Parameter | Description | Default |
---|---|---|
maxsize |
maximum cache entry size. | None |
ttl |
maximum freshness of cache entry (in seconds). | math.inf |
miss_callback |
custom cache-miss callback function (e.g. Redis client). | lambda _: _ |
To view cache hit/miss statistics, you would simply call .cache_info()
on the decorated function.
For example, using a recursive Fibonacci implementation to maximize cache hit/miss:
from safecache import safecache
@safecache()
def fib(n):
if n <= 1:
return n
return fib(n-1) + fib(n-2)
fib(100)
fib.cache_info() # CacheInfo(hits=98, misses=101, maxsize=128, currsize=101)

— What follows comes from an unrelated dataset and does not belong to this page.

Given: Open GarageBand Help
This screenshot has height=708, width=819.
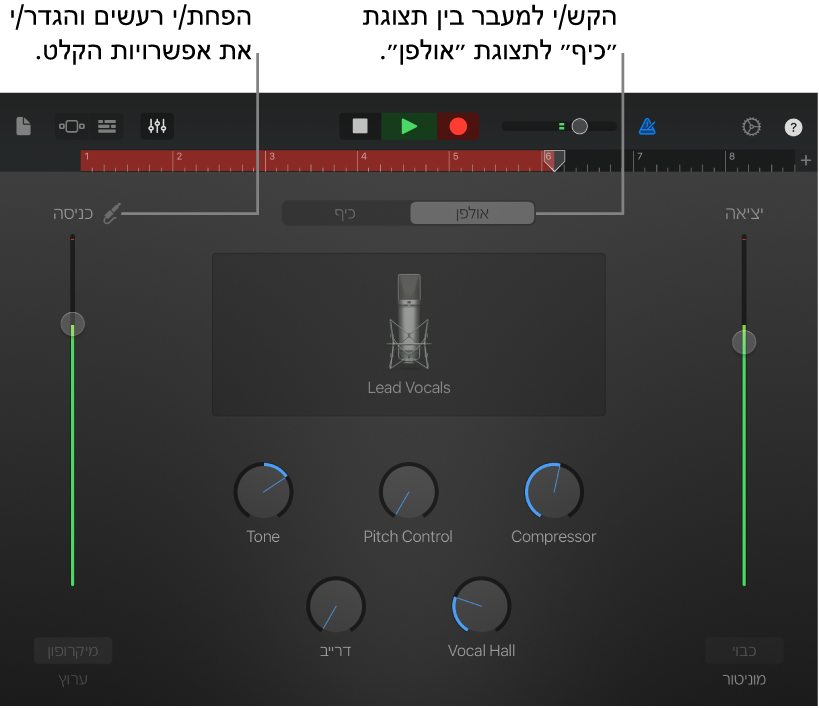Looking at the screenshot, I should [793, 127].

Caching using native Python can be useful to minimize the caching latency (e.g. dynamic programming problems), but it could be used or implemented incorrectly to result in inconsistent caching behaviors and bugs. For example, here is a scenario where one needs object integrity - but does not have that guarantee due to cache contamination.
from functools import lru_cache
@lru_cache()
def convert_to_list(x):
return [x]
converted = convert_to_list(1) # [1]
# if we mutate the variable:
converted.append(2) # [1, 2]
# then the referenced, origin cache is also mutated.
# We naturally expect this result to still be [1].
convert_to_list(1) # [1, 2]
# this is because both `converted` and the function
# object references the same memory address.
assert hex(id(convert_to_list(1))) == hex(id(converted)) # 0x7be3da4ca7c8
As you can see, .append
has contaminated our mutable cache storage inside the lru_cache (which is due to the fundamentals of Python object referencing). safecache solves this by heuristically identifying which cached object are mutable and guarding them by returning their (deep)copies. As expected, immutable caches are not copied as they do not need to be.
In most cases, lru_cache is a great way to cache expensive results in Python; but if you need stringent thread-safe cache integrity preservation , you will definitely find safecache useful.
safecache is under Apache 2.0 license.